24 Desember 2012

Ketika Ulama dan Umara Dikebiri

 


Posisi ulama, sebagaimana dalam hadis, adalah pewaris para nabi. Karenanya, ulama harus berani dan menjadi pengawal "Syariat Islam", apapun resikonya. Jika benar, katakan benar, dan jika salah, katakan salah, meski pahit.

Siapakah ulama itu? Al-Quran memberi kriteria singkat, bahwa ulama adalah orang-orang yang hanya takut kepada Allah. Dan, kata "ulama" berakar dari kata "ilmu". Jadi, siapapun yang berilmu agama dan mengamalkan serta mendakwahkan ilmunya tanpa rasa takut kecuali hanya kepada Allah, maka dia disebut "ulama".

Posisi dan tugas ulama akan menjadi kuat dan sempurna, bila ulama bersatu-padu dan bahu-membahu dengan para umara. Umara adalah kata jamak dari "amir" yang bisa berarti "pemimpin, pejabat negara, presiden, hakim dan aparatur lainnya".

Dengan ulama, kebijakan dan keputusan umara menjadi tepat dan benar karena didasari ilmu. Sebaliknya, dengan umara yang adil dan bijaksana, ulama dapat mudah menyampaikan yang haq dan yang batil sehingga penegakan hukum menjadi tepat dan benar juga.

Karena itu, setiap umat Islam, pastinya mengerti tentang hukum dan syariat Islam, meskipun secara global. Paling tidak, dia memahami kewajiban sebagai seorang muslim yang diperintah untuk mentaati ajaran agama yang diyakininya, tanpa pilih-pilih, dan juga ia wajib berusaha menjauhi larangan agama secara ikhlas dan sadar.

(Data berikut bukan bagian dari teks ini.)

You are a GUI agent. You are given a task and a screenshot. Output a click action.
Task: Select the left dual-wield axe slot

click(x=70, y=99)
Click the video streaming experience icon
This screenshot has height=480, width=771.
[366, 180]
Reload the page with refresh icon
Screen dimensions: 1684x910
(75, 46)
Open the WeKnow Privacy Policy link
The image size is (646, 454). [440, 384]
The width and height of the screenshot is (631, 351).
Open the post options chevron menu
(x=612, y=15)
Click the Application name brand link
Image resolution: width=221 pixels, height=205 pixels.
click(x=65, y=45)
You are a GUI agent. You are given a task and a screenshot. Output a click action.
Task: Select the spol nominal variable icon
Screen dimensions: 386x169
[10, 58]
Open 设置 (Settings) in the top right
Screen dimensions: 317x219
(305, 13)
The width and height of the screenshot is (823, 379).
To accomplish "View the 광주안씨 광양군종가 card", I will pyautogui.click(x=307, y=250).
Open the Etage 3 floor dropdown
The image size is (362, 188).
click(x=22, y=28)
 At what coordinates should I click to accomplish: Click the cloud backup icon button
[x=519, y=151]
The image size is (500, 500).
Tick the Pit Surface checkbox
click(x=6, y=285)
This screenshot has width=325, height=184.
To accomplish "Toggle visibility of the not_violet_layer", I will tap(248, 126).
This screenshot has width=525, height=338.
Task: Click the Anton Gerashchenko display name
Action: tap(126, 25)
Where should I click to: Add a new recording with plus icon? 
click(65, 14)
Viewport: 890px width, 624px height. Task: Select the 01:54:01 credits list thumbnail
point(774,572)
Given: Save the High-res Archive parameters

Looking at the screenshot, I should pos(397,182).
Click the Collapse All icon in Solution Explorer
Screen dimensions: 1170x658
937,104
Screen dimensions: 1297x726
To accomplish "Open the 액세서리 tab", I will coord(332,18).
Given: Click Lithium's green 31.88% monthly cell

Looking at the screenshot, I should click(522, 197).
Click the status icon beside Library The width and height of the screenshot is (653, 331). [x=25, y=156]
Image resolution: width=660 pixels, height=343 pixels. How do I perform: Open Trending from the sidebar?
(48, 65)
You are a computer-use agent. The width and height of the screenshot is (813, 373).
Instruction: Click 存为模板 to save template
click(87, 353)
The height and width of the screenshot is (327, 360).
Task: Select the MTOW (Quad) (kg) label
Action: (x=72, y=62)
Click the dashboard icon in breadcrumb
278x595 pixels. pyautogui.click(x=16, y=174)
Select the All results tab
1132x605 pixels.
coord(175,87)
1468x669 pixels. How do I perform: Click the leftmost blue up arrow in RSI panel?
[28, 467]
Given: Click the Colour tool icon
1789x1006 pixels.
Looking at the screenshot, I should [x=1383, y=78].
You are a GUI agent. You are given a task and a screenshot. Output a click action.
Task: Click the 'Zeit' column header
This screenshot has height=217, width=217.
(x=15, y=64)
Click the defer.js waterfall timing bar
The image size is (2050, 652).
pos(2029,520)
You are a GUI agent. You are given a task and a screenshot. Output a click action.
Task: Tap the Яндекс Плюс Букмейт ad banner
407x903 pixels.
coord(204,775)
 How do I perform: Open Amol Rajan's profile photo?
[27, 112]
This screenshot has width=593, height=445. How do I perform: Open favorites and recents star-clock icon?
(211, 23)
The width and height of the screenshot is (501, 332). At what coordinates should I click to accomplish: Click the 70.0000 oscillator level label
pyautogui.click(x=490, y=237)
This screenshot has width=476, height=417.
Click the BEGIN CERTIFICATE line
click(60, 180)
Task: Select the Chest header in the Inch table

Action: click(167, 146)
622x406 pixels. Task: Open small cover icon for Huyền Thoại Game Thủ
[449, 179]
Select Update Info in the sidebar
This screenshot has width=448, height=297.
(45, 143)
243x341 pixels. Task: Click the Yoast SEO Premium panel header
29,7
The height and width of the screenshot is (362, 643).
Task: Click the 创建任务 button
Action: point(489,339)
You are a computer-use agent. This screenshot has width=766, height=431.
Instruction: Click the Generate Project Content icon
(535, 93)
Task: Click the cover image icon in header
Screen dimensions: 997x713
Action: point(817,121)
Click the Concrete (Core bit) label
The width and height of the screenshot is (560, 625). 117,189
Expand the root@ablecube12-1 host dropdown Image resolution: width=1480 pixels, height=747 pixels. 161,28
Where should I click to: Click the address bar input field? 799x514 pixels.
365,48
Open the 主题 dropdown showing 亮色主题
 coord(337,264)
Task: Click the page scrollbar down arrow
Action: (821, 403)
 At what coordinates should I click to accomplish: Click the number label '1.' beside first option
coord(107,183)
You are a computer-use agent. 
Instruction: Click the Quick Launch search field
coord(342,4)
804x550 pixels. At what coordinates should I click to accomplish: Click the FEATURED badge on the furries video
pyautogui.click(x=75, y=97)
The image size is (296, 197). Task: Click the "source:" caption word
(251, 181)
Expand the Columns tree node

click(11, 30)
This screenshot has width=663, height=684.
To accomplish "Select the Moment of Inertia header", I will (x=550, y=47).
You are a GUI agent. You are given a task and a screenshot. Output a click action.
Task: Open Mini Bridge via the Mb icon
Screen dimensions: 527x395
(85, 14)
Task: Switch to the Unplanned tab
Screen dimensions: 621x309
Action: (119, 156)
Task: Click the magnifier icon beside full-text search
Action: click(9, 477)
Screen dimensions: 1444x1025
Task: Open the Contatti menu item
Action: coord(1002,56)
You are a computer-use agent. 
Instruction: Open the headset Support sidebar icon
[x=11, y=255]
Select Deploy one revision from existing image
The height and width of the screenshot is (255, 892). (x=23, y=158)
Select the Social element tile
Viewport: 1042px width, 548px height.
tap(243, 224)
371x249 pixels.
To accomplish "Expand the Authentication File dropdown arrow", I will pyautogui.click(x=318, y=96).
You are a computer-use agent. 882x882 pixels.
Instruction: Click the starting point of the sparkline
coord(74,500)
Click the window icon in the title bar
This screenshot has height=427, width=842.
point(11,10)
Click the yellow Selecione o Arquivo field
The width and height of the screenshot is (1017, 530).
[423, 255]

Mengemban misi pewaris nabi untuk saat ini, nyatanya sangat berat. Seorang muslim yang meneriakkan "nahi munkar", dianggap fundamentalis, konvensional, tekstualis, kolot, dan sebagainya. Akibatnya, penegakan syariat Islam selalu menemukan jalan buntu. Entah mengapa, ketakutan akan tegaknya syariat Islam itu, justru juga disuarakan para ulama dan umara.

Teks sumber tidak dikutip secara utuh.